I would like each line of the data that holds the word "will" copied out.

[Stored data entries]
*** Begin section ***

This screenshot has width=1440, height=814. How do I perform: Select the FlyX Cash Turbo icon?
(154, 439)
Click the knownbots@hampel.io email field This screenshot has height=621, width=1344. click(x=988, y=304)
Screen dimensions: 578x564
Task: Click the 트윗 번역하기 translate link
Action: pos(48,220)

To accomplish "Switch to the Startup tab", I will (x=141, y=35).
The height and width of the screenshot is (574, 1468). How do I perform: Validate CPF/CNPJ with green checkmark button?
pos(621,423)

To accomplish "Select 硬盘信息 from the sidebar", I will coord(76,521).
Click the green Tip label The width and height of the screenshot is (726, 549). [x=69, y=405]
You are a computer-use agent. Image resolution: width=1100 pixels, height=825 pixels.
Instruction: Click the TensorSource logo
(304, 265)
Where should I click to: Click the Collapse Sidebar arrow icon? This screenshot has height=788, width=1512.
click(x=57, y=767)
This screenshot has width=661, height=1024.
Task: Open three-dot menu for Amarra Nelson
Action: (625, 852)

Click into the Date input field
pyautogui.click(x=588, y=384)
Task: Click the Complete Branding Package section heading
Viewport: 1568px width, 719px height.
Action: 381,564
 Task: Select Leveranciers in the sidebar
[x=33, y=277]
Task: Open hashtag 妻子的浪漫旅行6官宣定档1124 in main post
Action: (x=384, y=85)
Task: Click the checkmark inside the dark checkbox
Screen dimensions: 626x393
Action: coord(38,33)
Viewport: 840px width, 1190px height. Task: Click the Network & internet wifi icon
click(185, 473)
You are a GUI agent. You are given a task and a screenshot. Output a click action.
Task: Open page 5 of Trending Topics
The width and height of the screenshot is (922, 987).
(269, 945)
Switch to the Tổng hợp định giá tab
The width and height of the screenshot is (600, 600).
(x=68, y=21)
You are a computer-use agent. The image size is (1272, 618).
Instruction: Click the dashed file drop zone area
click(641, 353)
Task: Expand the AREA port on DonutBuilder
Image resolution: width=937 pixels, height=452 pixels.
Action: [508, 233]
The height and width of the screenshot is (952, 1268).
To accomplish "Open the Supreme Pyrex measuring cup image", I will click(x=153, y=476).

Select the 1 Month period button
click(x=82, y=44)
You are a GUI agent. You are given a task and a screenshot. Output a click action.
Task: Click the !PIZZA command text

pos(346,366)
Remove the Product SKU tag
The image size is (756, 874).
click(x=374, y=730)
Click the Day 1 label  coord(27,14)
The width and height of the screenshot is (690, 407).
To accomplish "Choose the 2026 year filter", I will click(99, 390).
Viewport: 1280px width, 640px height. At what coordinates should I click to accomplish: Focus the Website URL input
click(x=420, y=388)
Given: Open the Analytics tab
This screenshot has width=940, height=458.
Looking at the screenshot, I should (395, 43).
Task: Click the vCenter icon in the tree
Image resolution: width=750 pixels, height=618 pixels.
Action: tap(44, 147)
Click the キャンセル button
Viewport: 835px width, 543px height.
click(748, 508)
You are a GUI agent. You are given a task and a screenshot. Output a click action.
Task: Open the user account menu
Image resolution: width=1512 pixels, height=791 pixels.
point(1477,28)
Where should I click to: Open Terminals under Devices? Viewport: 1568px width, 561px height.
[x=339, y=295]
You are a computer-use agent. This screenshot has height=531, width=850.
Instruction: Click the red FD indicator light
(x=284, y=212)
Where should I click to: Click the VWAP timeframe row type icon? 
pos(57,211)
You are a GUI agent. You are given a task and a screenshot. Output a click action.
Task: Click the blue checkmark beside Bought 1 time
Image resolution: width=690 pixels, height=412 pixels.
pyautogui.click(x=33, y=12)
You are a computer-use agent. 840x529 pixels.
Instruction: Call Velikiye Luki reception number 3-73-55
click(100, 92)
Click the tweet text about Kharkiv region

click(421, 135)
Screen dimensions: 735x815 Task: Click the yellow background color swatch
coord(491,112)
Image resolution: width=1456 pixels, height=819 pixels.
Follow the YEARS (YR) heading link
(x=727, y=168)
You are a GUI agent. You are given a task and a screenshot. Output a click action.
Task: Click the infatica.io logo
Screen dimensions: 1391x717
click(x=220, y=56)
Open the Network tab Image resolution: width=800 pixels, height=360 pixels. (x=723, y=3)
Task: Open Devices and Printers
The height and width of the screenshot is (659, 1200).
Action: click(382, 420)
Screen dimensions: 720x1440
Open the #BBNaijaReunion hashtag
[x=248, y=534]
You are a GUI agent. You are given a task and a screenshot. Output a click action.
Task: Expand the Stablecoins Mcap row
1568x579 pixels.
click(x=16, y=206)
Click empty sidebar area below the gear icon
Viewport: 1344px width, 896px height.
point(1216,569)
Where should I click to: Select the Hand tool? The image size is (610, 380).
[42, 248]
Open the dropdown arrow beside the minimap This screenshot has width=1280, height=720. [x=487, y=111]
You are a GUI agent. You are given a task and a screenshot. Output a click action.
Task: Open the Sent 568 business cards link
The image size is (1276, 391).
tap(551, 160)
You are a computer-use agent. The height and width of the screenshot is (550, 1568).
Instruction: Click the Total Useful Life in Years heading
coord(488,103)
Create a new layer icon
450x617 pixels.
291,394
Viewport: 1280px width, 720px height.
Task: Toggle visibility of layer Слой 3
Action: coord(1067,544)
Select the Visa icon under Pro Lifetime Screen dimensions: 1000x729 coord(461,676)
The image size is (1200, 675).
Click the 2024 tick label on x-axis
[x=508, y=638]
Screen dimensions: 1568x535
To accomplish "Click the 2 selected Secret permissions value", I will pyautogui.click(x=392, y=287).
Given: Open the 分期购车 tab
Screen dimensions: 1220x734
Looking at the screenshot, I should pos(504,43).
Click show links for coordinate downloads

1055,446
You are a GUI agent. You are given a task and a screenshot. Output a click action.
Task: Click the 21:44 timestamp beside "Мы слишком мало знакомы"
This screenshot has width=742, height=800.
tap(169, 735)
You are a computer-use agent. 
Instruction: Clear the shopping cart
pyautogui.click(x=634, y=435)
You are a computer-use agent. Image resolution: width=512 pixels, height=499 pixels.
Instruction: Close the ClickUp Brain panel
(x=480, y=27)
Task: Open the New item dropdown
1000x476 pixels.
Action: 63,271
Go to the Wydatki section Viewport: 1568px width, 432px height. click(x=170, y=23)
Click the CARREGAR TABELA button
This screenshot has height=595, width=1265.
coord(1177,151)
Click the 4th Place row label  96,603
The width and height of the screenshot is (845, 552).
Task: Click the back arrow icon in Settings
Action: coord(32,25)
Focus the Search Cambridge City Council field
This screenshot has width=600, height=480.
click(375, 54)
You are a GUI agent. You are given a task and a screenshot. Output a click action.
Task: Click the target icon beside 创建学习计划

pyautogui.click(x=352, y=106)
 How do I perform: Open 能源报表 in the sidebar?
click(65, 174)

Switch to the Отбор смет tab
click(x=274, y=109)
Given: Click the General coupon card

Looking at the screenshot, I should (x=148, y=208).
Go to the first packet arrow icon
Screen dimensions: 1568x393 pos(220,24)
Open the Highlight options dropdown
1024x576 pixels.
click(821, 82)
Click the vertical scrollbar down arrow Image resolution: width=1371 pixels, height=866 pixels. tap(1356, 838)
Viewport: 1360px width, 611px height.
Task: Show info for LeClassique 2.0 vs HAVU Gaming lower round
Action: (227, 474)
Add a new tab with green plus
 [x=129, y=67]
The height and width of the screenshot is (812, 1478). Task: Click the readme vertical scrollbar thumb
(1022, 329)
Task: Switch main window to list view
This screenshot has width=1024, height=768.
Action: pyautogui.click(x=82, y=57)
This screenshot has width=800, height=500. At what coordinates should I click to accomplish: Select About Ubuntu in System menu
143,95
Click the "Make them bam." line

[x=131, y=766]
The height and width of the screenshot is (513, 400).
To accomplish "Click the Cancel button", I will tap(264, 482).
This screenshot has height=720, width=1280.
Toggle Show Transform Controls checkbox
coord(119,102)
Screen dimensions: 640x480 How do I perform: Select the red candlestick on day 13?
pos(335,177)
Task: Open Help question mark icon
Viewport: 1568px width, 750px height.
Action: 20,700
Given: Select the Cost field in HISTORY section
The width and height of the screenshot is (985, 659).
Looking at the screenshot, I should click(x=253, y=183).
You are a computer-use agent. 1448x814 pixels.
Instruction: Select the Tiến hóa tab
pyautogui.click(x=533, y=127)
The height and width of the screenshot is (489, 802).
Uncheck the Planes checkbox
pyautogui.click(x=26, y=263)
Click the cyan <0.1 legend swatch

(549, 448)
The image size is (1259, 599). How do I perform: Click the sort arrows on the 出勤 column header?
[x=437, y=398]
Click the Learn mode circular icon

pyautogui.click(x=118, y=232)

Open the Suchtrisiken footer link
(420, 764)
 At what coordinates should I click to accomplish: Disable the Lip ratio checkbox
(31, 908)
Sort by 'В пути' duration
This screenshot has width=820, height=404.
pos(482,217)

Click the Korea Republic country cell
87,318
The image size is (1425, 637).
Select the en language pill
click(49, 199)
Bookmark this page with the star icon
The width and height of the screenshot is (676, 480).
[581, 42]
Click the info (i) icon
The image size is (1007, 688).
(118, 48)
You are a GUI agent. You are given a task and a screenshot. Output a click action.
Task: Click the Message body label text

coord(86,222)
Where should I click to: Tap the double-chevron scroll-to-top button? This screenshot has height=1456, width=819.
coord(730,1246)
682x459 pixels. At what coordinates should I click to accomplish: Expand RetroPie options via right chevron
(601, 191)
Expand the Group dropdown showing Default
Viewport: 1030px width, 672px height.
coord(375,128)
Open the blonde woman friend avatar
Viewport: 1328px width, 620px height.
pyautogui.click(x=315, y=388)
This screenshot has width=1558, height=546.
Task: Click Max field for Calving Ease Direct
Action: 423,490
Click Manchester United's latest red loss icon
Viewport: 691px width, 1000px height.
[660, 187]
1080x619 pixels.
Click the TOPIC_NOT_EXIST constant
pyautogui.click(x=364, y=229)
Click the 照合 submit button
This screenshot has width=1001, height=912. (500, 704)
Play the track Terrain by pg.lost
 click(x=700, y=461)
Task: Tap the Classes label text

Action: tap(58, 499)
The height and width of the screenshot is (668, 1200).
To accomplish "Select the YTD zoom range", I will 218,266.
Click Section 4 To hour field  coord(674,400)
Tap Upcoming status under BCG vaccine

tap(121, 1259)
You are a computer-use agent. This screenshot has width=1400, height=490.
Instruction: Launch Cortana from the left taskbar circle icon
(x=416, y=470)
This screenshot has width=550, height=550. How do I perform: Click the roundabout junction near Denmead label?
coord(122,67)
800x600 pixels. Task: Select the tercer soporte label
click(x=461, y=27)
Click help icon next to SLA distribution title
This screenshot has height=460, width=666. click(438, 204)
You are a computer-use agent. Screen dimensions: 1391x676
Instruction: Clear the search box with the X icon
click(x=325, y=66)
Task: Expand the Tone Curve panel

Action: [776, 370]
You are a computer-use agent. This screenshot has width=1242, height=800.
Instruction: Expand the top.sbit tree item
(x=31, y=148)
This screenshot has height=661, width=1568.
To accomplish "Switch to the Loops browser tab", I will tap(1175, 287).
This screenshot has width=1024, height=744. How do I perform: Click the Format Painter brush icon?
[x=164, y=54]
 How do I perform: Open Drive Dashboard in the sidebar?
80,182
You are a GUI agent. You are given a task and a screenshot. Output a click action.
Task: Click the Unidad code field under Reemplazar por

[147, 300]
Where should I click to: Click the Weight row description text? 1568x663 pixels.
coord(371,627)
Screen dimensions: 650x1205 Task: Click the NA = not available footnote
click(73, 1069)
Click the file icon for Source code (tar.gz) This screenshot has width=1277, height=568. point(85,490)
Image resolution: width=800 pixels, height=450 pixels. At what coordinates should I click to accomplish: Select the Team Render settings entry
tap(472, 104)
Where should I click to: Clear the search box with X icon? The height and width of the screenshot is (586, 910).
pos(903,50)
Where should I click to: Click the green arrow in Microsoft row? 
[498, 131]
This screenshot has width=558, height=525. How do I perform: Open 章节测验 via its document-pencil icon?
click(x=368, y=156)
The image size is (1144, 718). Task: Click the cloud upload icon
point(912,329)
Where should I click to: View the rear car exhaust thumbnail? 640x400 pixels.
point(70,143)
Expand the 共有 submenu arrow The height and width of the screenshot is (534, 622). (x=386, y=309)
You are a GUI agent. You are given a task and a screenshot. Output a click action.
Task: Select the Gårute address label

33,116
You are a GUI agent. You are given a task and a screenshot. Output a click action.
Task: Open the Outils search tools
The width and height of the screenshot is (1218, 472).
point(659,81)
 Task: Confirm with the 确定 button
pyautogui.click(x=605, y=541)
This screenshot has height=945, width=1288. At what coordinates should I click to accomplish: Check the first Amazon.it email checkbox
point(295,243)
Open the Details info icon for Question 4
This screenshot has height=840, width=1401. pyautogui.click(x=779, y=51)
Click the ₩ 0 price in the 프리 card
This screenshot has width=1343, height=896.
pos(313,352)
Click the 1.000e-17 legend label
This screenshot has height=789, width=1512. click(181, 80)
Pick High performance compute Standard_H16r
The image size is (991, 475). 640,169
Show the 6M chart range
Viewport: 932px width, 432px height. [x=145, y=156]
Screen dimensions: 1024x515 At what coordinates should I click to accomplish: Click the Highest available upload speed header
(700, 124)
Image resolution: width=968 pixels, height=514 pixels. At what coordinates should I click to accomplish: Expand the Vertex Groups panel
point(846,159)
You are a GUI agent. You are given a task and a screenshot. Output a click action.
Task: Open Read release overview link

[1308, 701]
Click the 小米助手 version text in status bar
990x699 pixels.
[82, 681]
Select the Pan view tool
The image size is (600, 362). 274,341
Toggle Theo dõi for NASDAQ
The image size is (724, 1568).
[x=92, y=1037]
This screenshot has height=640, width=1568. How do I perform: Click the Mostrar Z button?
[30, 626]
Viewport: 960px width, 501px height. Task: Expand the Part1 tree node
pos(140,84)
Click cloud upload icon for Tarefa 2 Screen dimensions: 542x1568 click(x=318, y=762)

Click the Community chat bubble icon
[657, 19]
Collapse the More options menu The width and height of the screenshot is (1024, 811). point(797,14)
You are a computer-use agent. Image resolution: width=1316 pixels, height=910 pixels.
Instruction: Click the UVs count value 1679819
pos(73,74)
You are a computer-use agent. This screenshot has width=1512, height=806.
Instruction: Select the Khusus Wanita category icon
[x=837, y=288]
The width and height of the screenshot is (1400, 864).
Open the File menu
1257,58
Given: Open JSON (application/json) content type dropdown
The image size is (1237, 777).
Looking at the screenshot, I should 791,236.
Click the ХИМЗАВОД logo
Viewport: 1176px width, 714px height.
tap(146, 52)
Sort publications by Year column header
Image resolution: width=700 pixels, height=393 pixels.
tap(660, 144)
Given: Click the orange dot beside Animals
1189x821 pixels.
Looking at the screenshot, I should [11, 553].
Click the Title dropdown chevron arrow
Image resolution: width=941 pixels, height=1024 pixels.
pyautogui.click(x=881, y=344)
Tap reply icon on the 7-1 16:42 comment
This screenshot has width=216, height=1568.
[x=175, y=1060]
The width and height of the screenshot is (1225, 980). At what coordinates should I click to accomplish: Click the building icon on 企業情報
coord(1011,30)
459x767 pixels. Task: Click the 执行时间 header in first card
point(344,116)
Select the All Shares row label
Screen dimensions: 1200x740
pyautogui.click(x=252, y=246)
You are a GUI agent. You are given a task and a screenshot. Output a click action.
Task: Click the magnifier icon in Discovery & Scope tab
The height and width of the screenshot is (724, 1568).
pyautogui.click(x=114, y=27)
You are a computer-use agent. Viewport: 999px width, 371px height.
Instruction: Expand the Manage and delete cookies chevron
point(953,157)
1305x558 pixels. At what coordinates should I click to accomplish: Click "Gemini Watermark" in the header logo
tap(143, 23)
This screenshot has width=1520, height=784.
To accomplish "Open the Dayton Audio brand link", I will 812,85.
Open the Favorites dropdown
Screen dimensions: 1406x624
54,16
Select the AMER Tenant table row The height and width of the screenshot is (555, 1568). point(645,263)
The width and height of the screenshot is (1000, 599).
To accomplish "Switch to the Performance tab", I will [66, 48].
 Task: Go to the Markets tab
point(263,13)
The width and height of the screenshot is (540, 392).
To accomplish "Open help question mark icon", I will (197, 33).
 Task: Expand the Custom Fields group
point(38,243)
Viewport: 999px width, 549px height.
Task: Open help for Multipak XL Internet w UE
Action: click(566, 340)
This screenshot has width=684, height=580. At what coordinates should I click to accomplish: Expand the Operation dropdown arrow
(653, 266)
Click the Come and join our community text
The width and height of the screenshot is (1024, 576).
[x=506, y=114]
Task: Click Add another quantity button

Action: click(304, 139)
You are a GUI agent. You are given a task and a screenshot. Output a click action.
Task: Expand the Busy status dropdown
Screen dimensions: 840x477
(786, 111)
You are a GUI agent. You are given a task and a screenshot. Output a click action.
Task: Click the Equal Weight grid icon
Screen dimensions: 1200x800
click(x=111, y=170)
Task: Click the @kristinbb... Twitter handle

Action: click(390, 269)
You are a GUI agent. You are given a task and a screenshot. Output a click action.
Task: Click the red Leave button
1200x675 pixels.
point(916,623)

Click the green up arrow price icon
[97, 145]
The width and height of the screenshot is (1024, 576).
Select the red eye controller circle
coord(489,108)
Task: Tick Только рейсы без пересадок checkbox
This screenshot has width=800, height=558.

*** End section ***

> Solution to this problem
To accomplish "Switch to the Startup tab", I will (x=141, y=35).
To accomplish "Select 硬盘信息 from the sidebar", I will coord(76,521).
To accomplish "Open the Supreme Pyrex measuring cup image", I will click(x=153, y=476).
To accomplish "Choose the 2026 year filter", I will click(99, 390).
To accomplish "Click the 2 selected Secret permissions value", I will pyautogui.click(x=392, y=287).
To accomplish "Click the Cancel button", I will tap(264, 482).
To accomplish "Select the YTD zoom range", I will 218,266.
To accomplish "Switch to the Loops browser tab", I will tap(1175, 287).
To accomplish "Open the Dayton Audio brand link", I will 812,85.
To accomplish "Switch to the Performance tab", I will [66, 48].
To accomplish "Open help question mark icon", I will (197, 33).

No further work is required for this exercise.